In this post I have found settings for Eclipse Indexer to show the state if defines correctly. Usually I have something like this in my projects:
So I define the macro
DEBUG_ME on the compiler command line. And it is cool to see that the Eclipse editor correctly grays out the code which is not enabled. But for this the Eclipse Editor view needs to know about the macro, but how does this work?
The reality is: that works out of the box for many tool chains, but not for all.
Kinetis ARM gcc
It works perfectly for the ARM gcc as in MCU10.3. And it works because the editor knows that this symbol is defined in the Path and Symbols information of the project:
This, because this symbol is added automatically to the symbols list, because I have defined it in the compiler preprocessor settings for the Kinetis ARM gcc compiler:
Without going into the details: The Eclipse Managed Make framework and option settings offers the above -D control, and if used by the build tool panels, the options are automatically added/removed from the symbols.

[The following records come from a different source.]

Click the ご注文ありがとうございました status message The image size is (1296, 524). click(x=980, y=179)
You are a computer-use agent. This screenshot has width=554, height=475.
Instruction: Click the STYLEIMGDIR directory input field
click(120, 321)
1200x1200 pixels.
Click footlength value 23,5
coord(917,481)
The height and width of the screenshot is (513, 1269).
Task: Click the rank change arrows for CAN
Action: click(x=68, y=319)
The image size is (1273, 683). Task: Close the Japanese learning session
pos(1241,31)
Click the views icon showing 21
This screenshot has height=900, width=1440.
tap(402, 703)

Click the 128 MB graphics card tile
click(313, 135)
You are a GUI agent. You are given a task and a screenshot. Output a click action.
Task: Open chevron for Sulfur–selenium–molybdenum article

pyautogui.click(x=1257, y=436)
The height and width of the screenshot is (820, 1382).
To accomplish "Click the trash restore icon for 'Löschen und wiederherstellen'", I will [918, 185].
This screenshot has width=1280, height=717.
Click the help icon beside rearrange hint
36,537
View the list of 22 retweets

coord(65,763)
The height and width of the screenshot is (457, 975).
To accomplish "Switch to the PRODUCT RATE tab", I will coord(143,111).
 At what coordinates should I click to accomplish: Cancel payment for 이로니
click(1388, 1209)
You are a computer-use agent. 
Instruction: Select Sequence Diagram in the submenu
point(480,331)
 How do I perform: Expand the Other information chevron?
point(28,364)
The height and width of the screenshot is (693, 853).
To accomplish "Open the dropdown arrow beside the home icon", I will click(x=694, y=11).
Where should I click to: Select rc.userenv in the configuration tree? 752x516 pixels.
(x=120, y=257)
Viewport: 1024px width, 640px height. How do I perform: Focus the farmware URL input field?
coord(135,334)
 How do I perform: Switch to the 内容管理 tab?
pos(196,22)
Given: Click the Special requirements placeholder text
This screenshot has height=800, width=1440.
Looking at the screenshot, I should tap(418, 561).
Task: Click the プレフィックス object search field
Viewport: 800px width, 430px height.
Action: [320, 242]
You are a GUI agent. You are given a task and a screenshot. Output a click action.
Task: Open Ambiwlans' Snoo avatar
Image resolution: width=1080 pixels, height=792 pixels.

Freescale (non-gcc) ARM/Kinetis Compiler
That feature exists as well for the Freescale (non-gcc) ARM/Kinetis compiler under ARM Compiler > Input:
Freescale S08 Compiler
The same thing is found for the S08 compiler under HCS08 Compiler > Preprocessor:
Freescale ColdFire Compiler
Unfortunately (at least up to MCU10.3 beta) such a panel is not present for the Freescale ColdFire compiler. I can use the -d compiler option to pass my defines:
But: this has no meaning for the Eclipse editor. The compiler knows about the symbol, but not the Editor view. And because this managed make integration into eclipse is not using the panels as shown above, the # Symbols tab is missing too, so I cannot add manually a symbol? 😦
I have filed a feature request, so hopefully this could be added. Until then, the Eclipse editor view is innocent and does not know what I have defined on the compiler side.
💡 If you have found a solution for that problem, then please post a comment 🙂
A similar story for the PowerPC compiler. There is no separate settings for preprocessor defines, but can be added using the -d option as shown below:
The option -d DEBUG_ME=1 is equivalent to have
#define DEBUG_ME 1
in all sources. What that compiler Eclipse integration offers is to specify a prefix file: instead of passing the defines on the command line, they are put in a normal text file:
The way how to specify compiler defines is different from compiler to compiler. At least there is a command line options common to all of them. But only using the Eclipse CDT special panel for defines ensures that Eclipse is aware of the symbol definition.